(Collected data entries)
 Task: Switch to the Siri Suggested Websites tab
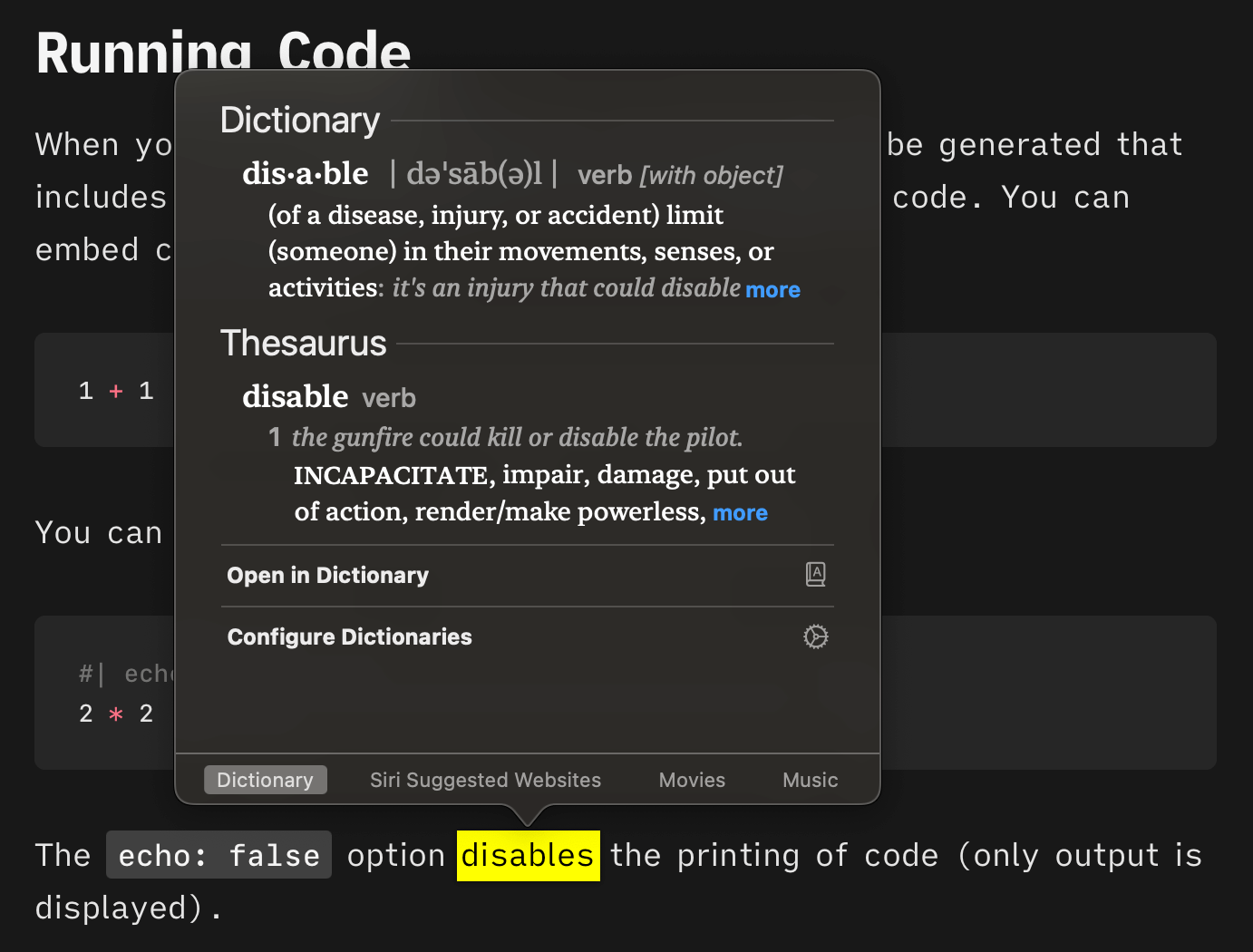485,780
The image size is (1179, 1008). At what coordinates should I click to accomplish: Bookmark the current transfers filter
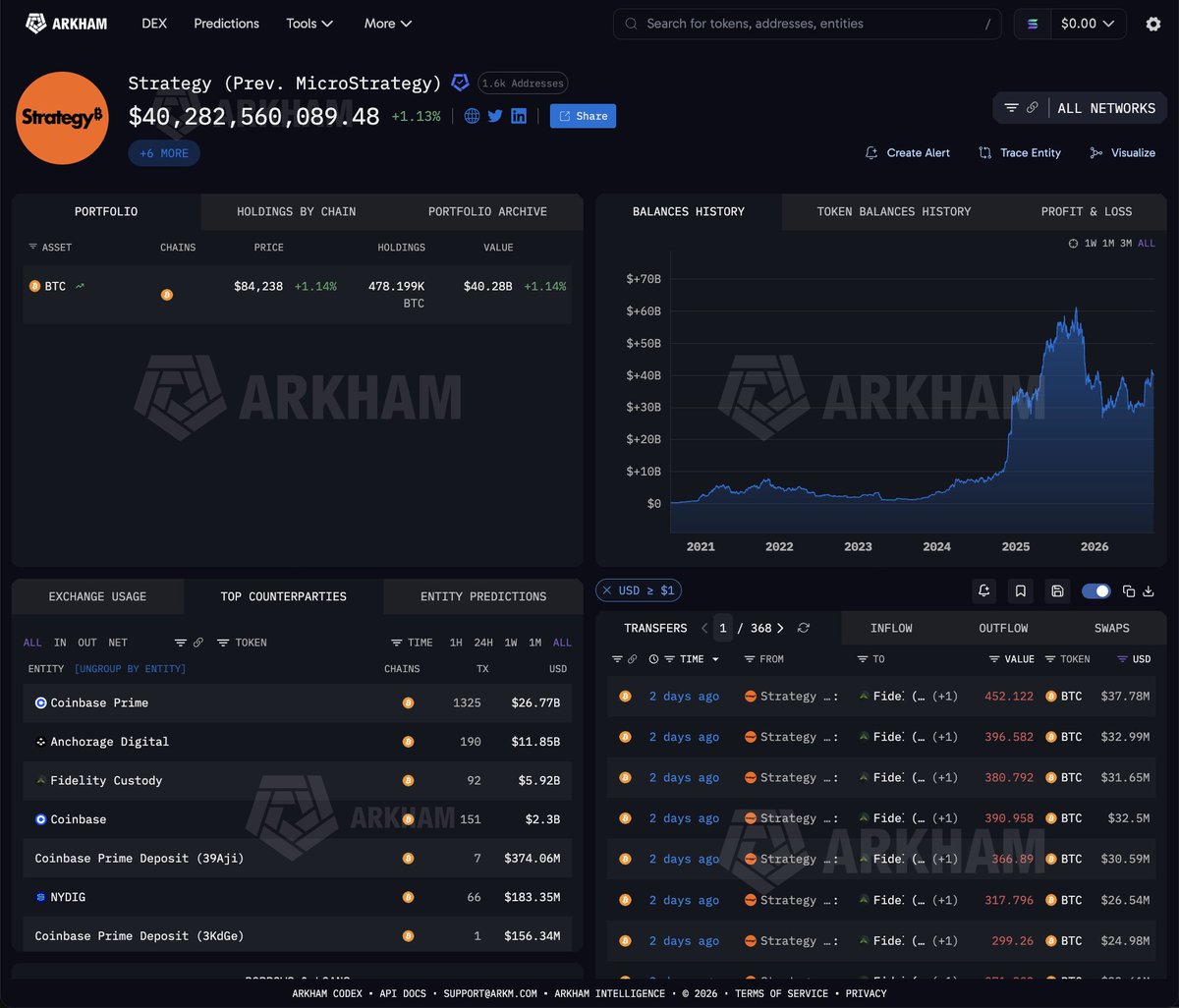click(x=1021, y=590)
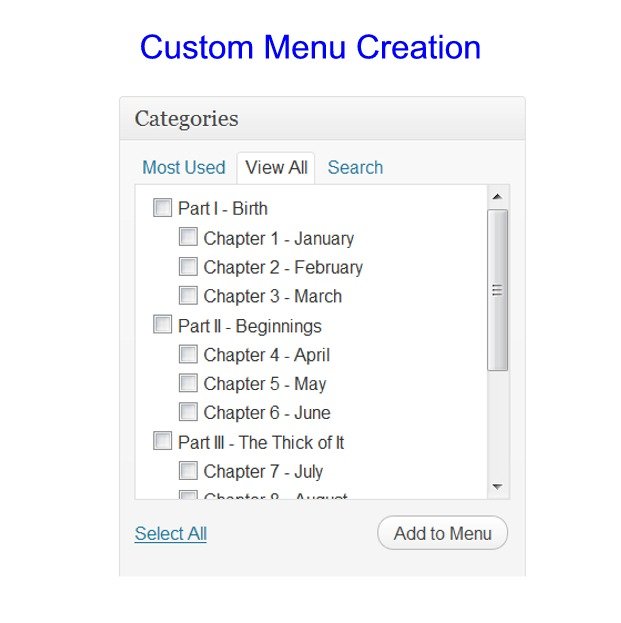The width and height of the screenshot is (621, 623).
Task: Click the Add to Menu button
Action: tap(442, 533)
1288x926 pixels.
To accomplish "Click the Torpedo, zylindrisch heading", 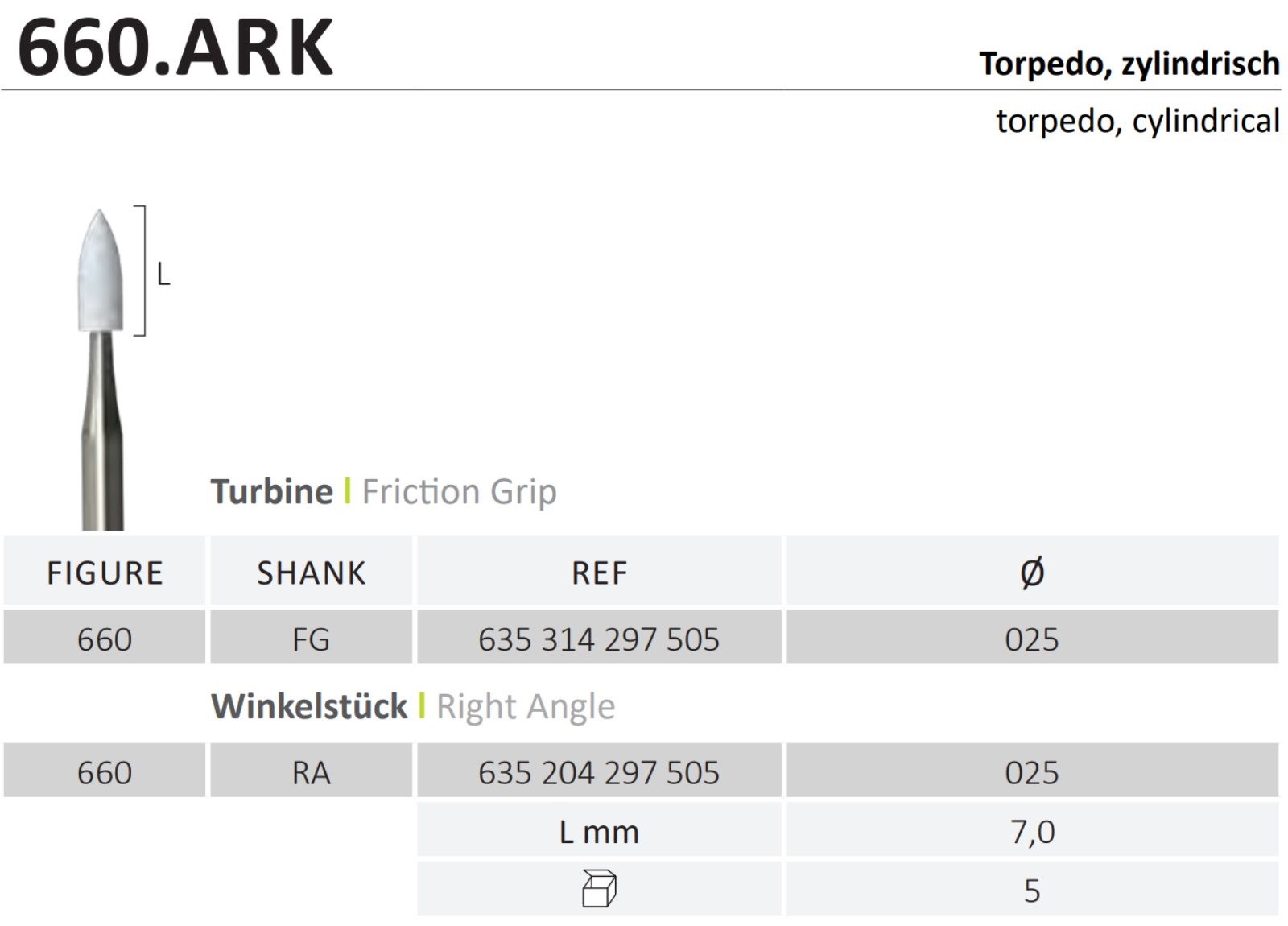I will point(1129,64).
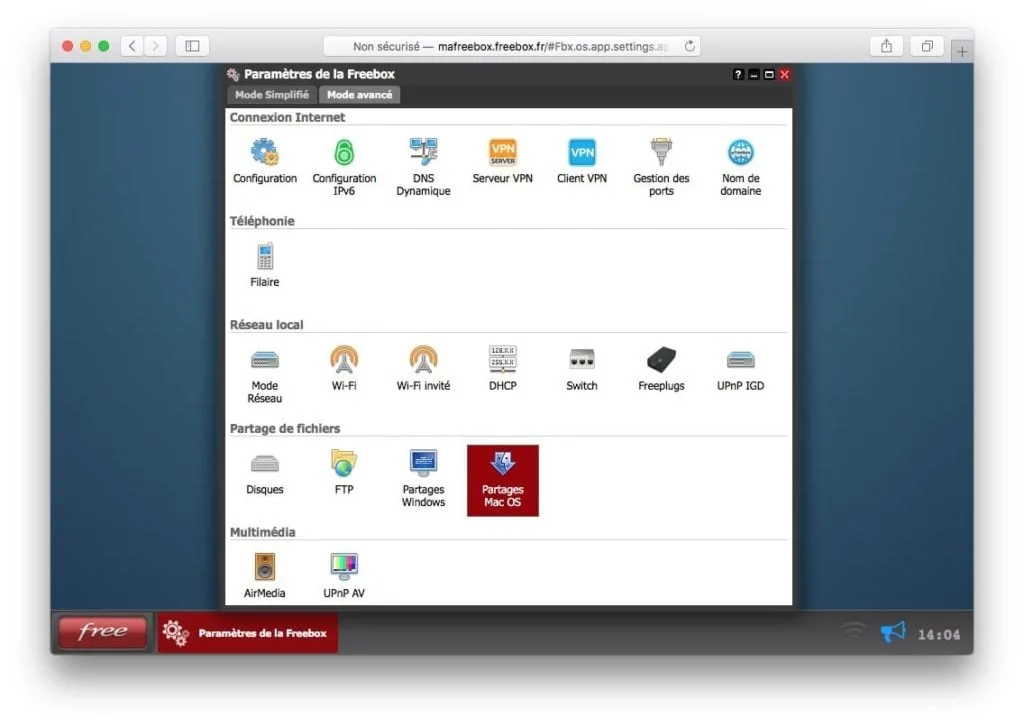Click the megaphone notifications icon

(x=893, y=632)
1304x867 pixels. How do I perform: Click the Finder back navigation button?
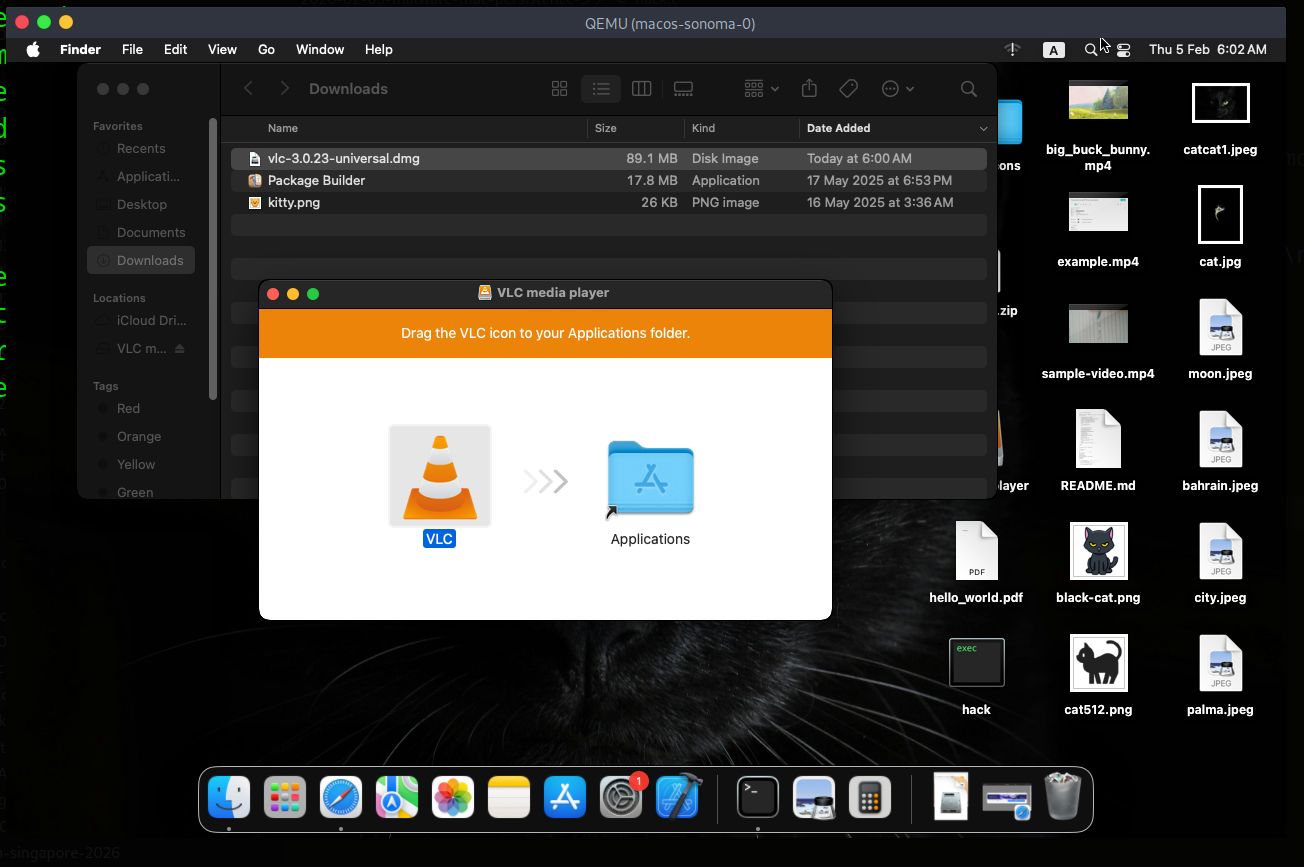[x=249, y=89]
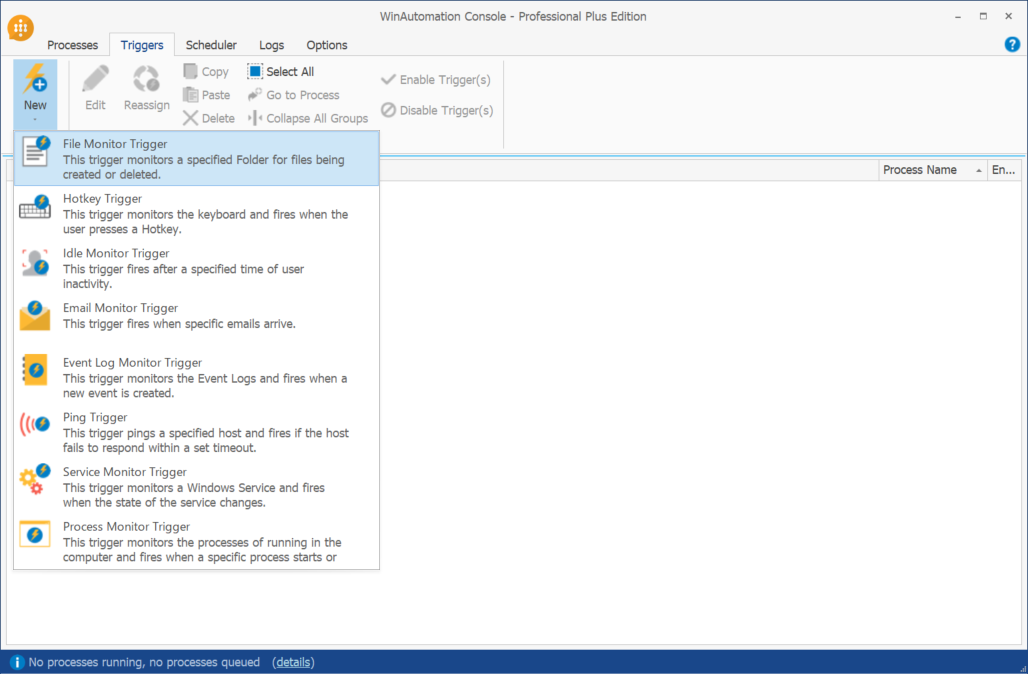Open the Options tab
The height and width of the screenshot is (674, 1028).
point(327,45)
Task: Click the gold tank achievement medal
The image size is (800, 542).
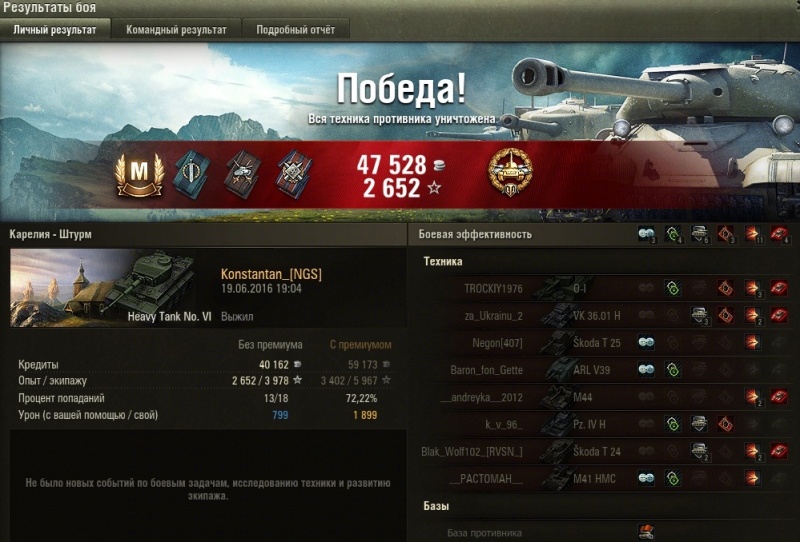Action: click(x=510, y=173)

▸ Your objective:
Write out exactly, and nothing more than, the lines of the entries above from the line containing "1304x867 pixels. How" through the final line; omit any pictures.

▸ Solution:
1304x867 pixels. How do I perform: Click the Finder back navigation button?
[x=249, y=89]
Open the Options tab
The height and width of the screenshot is (674, 1028).
point(327,45)
Task: Click the gold tank achievement medal
The image size is (800, 542).
Action: click(x=510, y=173)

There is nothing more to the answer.